1/4 c / 45 gr. Butter, room temperature

1 c. / 200 gr. granulated sugar

3 eggs

2 tsp. Vanilla

1/2 tsp. baking powder

1/2 tsp. salt

1/4 c. / 25 gr. cocoa

2 1/2 c. / 313 gr. all-purpose flour

Garnish: melted chocolate

Blend the butter and sugar, add the eggs and the vanilla extract. Mix on low speed for 1 minute. Add the dry ingredients and mix till blended. The dough will be stiff to work with so I highly recommend using a stand mixer.

On a floured surface and with floured hands, push the dough into a long, flat rectangle, about 1.5 cm thick. Cover and chill for 20 minutes (or longer if you'd prefer to make the dough ahead and bake the next day.

Preheat the oven to 325°F / 163°C.

Line a baking sheet with a Silpat or with oven-proof baking paper.

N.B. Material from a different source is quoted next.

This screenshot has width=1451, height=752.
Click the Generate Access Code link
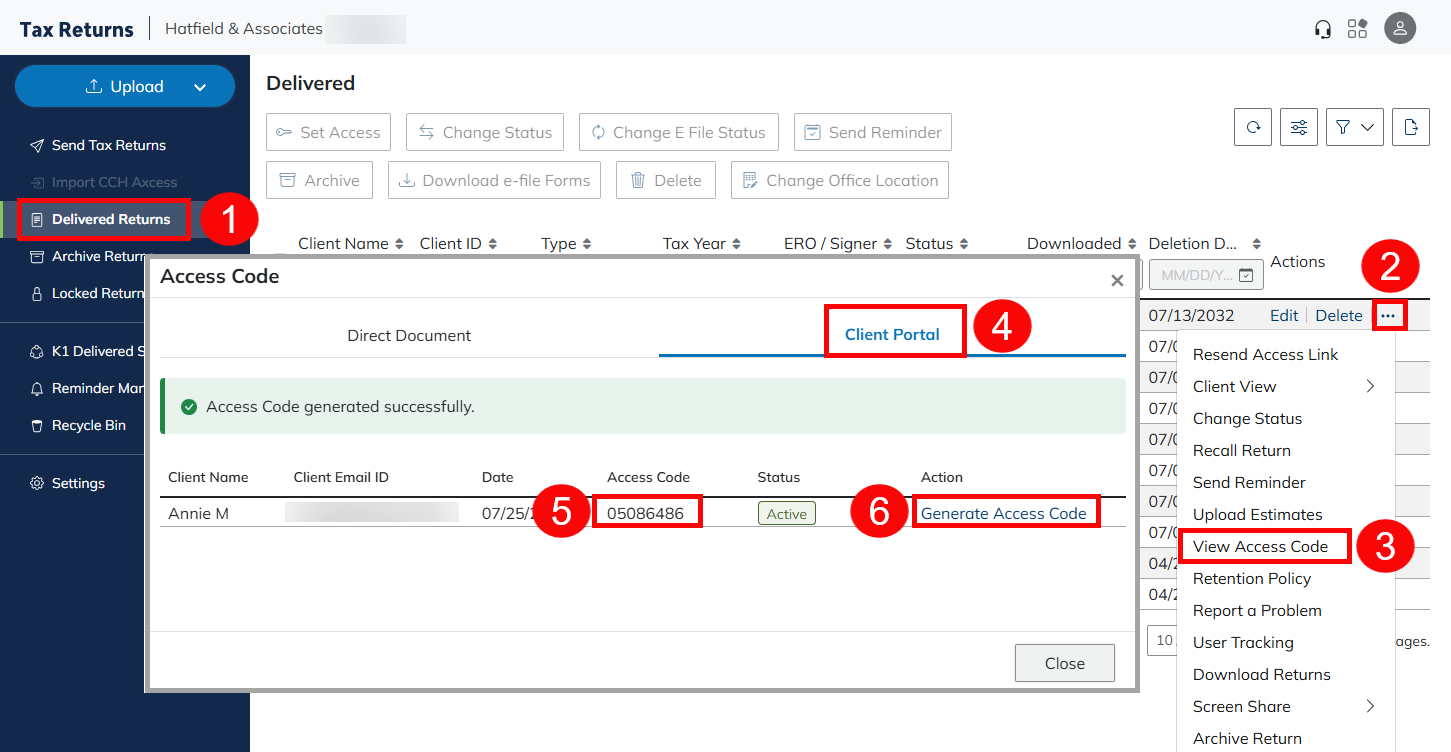(x=1003, y=513)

Carefully transfer the log to the prepared baking sheet, and bake it for 20 minutes, or till the center of the dough holds its shape when poked and a toothpick inserted in the center comes out clean. Turn your baking sheet half-way through to ensure even baking.

Remove from oven.

With a sharp knife, carefully cut the warm rectangle into 1cm thick diagonal slices. Arrange the slices lying flat (it's ok if they're touching, they won't spread at this point).

Return to the oven and bake till golden brown on the bottom (about 8 minutes). Flip the biscotti and return to the oven for an additional 5 minutes, or till both sides are golden brown. Keep a close eye on them to avoid burning.

Let cool completely.

To decorate the biscotti:

  1. Melt the chocolate in a medium bowl in the microwave (or use a double boiler). Melt in 10-15 second bursts, stirring well after each time. Chocolate holds a lot of residual heat and can burn very quickly. So be sure to stir it vigorously.

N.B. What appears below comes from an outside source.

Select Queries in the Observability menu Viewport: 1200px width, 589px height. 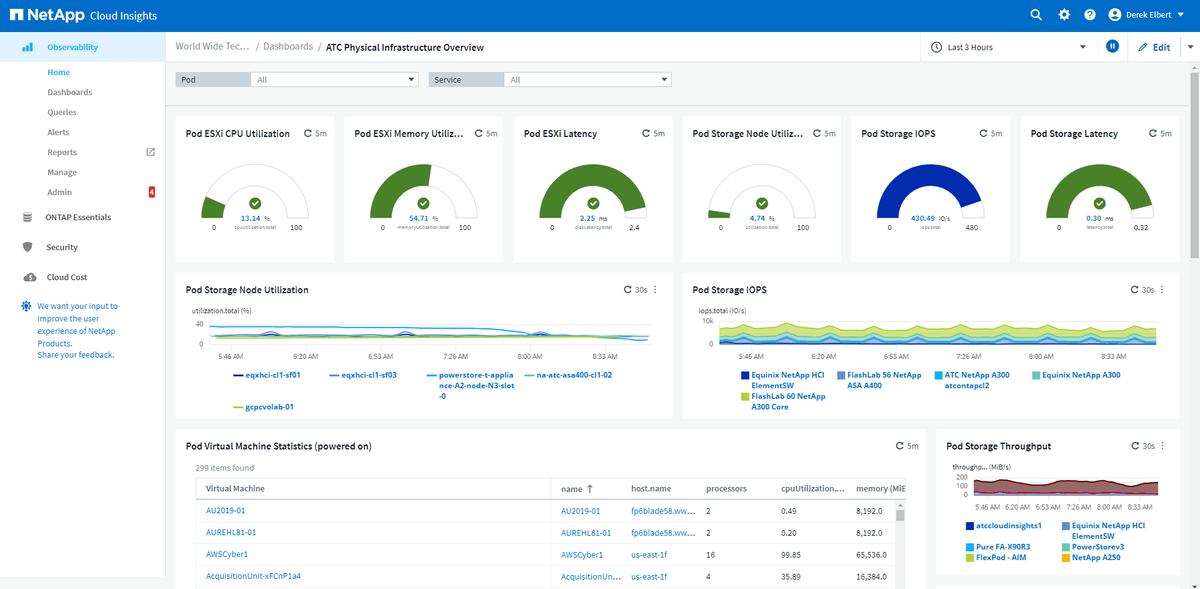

  2. Dip one end of each biscotti in the chocolate and return it to the cookie sheet to set (about 30-40 minutes depending on ambient temperature).

Biscotti will keep for up to 2 weeks at room temperature in an airtight container, or frozen for up to 3 months.

This is a robust, very crunchy cookie meant to be dipped in your favorite espresso, cappuccino or latte.